XHGPE-FM
- Guadalupe, Zacatecas; Mexico;
- Broadcast area: Zacatecas metropolitan area
- Frequency: 96.1 FM
- Branding: La Voz Radio

Programming
- Format: Talk

Ownership
- Owner: ImagenZac; (Rate Cultural y Educativa de México, A.C.);

History
- First air date: 2019
- Call sign meaning: GuadaluPE

Technical information
- Licensing authority: CRT
- Class: A
- ERP: 2 kW
- HAAT: 143.6 m (471 ft)
- Transmitter coordinates: 22°45′48.45″N 102°33′43.6″W﻿ / ﻿22.7634583°N 102.562111°W

Links
- Website: XHGPE-FM on Facebook

= XHGPE-FM =

Radio station in Guadalupe, Zacatecas

XHGPE-FM is a talk station on 96.1 FM in Guadalupe, Zacatecas.
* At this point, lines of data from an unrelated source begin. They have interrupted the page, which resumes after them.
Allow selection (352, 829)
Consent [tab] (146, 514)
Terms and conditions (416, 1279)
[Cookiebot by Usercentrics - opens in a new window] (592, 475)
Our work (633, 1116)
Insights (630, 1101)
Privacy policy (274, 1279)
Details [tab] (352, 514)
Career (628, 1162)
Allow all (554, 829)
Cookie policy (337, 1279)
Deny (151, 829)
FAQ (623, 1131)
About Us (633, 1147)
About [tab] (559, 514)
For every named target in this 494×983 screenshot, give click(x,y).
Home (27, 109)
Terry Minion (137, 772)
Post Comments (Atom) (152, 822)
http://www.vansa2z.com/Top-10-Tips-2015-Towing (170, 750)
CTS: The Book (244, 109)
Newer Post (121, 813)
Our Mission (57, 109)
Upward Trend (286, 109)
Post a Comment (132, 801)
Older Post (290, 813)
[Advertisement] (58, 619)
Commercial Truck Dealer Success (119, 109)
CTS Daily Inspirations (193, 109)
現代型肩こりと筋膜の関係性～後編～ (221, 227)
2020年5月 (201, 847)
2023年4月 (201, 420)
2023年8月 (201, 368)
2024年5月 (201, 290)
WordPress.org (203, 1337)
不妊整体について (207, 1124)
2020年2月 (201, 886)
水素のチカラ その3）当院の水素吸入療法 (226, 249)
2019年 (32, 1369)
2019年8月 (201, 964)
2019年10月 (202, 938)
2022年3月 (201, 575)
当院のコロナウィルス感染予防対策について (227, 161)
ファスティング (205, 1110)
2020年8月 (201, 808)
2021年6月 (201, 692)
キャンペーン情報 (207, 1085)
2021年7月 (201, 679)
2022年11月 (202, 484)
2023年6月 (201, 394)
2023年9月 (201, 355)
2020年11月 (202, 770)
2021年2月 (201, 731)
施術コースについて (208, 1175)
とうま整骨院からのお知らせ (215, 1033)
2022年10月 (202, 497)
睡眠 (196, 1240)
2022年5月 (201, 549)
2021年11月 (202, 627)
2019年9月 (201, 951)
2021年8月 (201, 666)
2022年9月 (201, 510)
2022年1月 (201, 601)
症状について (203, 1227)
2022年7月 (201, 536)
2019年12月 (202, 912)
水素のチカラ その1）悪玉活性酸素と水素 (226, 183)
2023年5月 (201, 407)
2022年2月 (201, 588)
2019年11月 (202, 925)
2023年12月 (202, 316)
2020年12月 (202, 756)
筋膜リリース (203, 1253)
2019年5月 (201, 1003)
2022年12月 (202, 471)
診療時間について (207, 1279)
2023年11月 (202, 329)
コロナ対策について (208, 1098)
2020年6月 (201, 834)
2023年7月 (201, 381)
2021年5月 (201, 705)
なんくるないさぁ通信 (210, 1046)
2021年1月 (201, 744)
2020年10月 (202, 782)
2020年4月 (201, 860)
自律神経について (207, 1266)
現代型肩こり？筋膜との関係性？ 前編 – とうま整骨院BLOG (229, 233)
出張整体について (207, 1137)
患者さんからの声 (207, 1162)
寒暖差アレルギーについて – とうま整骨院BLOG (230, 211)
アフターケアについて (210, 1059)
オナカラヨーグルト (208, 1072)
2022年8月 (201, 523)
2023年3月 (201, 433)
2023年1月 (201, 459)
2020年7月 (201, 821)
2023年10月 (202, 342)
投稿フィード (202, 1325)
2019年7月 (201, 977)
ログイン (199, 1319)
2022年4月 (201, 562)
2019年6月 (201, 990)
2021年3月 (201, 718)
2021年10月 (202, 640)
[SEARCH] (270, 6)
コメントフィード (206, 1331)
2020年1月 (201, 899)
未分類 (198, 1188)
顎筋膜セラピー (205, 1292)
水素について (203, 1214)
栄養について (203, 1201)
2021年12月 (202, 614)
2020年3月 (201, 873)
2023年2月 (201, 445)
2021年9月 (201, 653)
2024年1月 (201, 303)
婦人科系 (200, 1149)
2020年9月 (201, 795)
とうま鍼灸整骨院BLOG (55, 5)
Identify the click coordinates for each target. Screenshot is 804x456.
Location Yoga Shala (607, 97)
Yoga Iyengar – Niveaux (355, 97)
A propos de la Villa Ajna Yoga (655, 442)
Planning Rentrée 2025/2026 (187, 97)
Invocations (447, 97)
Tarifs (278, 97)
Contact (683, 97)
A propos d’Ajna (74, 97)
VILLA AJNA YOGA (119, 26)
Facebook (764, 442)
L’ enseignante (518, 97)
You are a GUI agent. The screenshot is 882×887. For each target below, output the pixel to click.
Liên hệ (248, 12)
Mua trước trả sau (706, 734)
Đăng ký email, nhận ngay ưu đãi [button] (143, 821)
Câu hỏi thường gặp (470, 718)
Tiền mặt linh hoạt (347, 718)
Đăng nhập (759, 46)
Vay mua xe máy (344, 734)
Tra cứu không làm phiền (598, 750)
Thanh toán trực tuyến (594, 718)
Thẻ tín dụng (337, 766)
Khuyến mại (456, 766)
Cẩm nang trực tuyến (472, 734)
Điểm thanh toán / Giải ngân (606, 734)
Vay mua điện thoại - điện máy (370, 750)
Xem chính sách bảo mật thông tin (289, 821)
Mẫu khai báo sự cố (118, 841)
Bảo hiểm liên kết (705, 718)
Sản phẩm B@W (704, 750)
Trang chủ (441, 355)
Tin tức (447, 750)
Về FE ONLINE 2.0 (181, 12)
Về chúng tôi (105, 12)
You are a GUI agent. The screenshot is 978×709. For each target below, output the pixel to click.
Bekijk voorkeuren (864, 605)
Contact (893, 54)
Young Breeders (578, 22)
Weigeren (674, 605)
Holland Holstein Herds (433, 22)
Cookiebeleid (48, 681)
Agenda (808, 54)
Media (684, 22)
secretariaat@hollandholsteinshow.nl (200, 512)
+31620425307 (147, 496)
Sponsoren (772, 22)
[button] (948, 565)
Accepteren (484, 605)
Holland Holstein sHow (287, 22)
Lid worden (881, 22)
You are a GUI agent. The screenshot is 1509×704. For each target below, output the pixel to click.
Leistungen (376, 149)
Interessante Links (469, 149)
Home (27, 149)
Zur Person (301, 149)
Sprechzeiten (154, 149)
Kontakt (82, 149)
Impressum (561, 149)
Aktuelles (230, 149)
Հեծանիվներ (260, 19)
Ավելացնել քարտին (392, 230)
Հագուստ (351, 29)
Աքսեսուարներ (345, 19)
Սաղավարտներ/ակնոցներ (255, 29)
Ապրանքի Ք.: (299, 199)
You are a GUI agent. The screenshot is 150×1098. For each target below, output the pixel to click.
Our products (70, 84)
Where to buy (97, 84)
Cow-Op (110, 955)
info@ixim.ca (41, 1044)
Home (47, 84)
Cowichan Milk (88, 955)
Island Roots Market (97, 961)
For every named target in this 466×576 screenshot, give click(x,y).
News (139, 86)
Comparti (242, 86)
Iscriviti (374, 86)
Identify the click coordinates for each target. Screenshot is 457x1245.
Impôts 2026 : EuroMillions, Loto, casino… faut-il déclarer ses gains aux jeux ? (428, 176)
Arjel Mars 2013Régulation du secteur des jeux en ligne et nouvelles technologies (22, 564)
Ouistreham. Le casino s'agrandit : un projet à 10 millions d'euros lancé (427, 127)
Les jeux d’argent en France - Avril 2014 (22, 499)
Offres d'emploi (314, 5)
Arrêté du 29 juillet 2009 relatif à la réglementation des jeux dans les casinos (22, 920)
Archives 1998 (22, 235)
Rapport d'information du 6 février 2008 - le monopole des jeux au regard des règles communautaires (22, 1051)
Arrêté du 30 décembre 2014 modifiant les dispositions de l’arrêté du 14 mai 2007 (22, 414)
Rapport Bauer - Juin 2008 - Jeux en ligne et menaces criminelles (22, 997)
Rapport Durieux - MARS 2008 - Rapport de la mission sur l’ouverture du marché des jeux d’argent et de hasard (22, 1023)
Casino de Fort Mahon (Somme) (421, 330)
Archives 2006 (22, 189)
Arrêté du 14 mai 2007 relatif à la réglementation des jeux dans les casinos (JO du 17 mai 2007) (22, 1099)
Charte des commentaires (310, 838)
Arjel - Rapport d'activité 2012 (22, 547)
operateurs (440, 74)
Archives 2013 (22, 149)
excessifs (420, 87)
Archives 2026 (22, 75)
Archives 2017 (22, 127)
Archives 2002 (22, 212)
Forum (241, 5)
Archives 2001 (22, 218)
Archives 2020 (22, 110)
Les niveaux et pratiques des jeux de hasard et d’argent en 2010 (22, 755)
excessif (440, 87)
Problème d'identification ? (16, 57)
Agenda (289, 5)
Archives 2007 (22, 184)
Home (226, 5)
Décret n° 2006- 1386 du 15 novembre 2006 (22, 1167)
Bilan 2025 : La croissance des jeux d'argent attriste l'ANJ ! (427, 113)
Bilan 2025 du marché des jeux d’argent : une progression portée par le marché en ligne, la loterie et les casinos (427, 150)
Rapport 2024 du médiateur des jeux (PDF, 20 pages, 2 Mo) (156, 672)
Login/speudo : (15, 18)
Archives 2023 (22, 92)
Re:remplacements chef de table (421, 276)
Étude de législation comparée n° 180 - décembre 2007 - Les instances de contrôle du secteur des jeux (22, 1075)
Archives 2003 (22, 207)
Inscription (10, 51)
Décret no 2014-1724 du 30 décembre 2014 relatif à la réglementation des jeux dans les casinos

It is known as La Voz and owned by Rate Cultural y Educativa de México, A.C., for the ImagenZac group which includes the Imagen de Zacatecas newspaper.

==History==
XHGPE-FM was approved by the IFT on December 14, 2016. Testing began on April 11, 2019, but full-time regular programming did not commence until August 28. The station broadcasts music, talk shows, and news provided by the newspaper's reporters.